Breakfast, Food, Vegan / March 10, 2017

Pumpkin Spice Waffles – Vegan

GUYSSSSSSS! My new waffle maker just came in the mail! I was so excited because this means. Well you guessed it, WAFFLES! The first batch of waffles I made in it were these yummy pumpkin spice waffles.

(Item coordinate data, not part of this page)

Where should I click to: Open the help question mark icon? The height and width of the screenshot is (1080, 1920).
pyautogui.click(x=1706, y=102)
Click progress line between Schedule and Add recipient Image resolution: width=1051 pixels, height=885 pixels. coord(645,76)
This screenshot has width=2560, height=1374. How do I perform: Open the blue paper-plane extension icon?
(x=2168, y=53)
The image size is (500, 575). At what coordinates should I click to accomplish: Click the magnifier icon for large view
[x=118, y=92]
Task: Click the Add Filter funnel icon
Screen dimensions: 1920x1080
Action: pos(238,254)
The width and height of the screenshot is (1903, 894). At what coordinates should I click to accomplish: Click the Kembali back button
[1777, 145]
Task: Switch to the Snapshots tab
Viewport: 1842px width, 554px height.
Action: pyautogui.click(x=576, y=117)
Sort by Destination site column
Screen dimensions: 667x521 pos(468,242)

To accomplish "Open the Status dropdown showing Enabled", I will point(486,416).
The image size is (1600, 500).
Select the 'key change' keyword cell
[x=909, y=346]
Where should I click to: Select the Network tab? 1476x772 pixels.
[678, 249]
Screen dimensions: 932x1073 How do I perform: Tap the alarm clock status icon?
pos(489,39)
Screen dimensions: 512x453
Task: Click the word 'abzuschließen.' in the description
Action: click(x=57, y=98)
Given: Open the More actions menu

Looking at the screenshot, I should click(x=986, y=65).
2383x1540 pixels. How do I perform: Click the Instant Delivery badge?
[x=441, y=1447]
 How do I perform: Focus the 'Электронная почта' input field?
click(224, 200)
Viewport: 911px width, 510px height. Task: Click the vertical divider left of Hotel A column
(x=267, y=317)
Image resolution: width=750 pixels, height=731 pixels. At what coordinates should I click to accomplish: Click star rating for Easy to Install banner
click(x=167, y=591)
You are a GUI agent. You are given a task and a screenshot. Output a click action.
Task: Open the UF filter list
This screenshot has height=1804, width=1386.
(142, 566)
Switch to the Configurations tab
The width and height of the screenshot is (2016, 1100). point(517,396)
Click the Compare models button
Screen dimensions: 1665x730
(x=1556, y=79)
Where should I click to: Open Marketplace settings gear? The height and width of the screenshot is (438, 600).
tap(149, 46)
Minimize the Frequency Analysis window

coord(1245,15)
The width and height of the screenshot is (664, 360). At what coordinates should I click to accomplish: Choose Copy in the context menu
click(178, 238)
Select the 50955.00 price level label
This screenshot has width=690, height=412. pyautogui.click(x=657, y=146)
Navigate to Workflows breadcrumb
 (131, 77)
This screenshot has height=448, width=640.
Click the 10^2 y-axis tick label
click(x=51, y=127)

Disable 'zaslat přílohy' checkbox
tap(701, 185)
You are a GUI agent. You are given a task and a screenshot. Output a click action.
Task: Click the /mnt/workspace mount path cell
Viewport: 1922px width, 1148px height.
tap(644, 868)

These waffles are crunchy on the outside while soft and full of warm spices on the inside. This recipe is actually a variation of my sweet potato pie pancake recipe that I will share will you guys VERY soon! Also, another amazing thing about these waffles is the fact that you can freeze them and reheat them later and they taste JUST as good… (if not better, don’t judge me I’ve always been an Eggo waffle kinda gal)…

pumpkin spice waffles

 

Make these for breakfast, brunch, or just to have on hand for the kiddies if you don’t have time to make breakfast everyday and still want them to have something hearty. The whole wheat flour in the batter makes for a super satisfying fill. I hope you all love these waffles as much as I did!

PUMPKIN SPICE WAFFLES

  • Prep Time: 10m
  • Cook Time: 15m
  • Total Time: 25m
  • Yield: 6-8 waffles

Ingredients:

  • 1 cup Whole wheat flour
  • 1 cup AP flour
  • 2 teaspoons baking powder
  • 1/2 teaspoon baking soda
  • 1/4 teaspoon nutmeg
  • 1/4 teaspoon ground cloves
  • 2 teaspoons cinnamon
  • 1 tablespoon ener-g egg replacer or 2 eggs 
  • 1/3 cup sugar
  • 1/2 teaspoon salt
  • 1/2 cup 100% pumpkin puree
  • 1 cup almond milk
  • 1 tablespoon apple cider vinegar 
  • 1/3 C earth balance or coconut oil, melted
  • 1 teaspoon vanilla extract

Instructions:

  1. Grab a large measuring cup mix together your almond milk and apple cider vinegar and set to the side.
  2. Preheat your waffle iron to your desired waffle preference. I use a Hamilton Beach waffle maker on MAX. (cheap and works GREAT)
  3. In a large bowl sift together your flours, baking powder, soda, sugar, spices, and egg replacer. Make a well in the middle of the flour and pour in your melted butter, almond milk mixture, vanilla extract and pumpkin puree. With a rubber, spatula mix everything until JUST incorporated (when you see the last streak of flour just stop. walk away. let the batter rest)
  4. Lastly, I use 1/2 C of batter per waffle and cook my waffles for 4-6 minutes for a perfect full crispy waffle!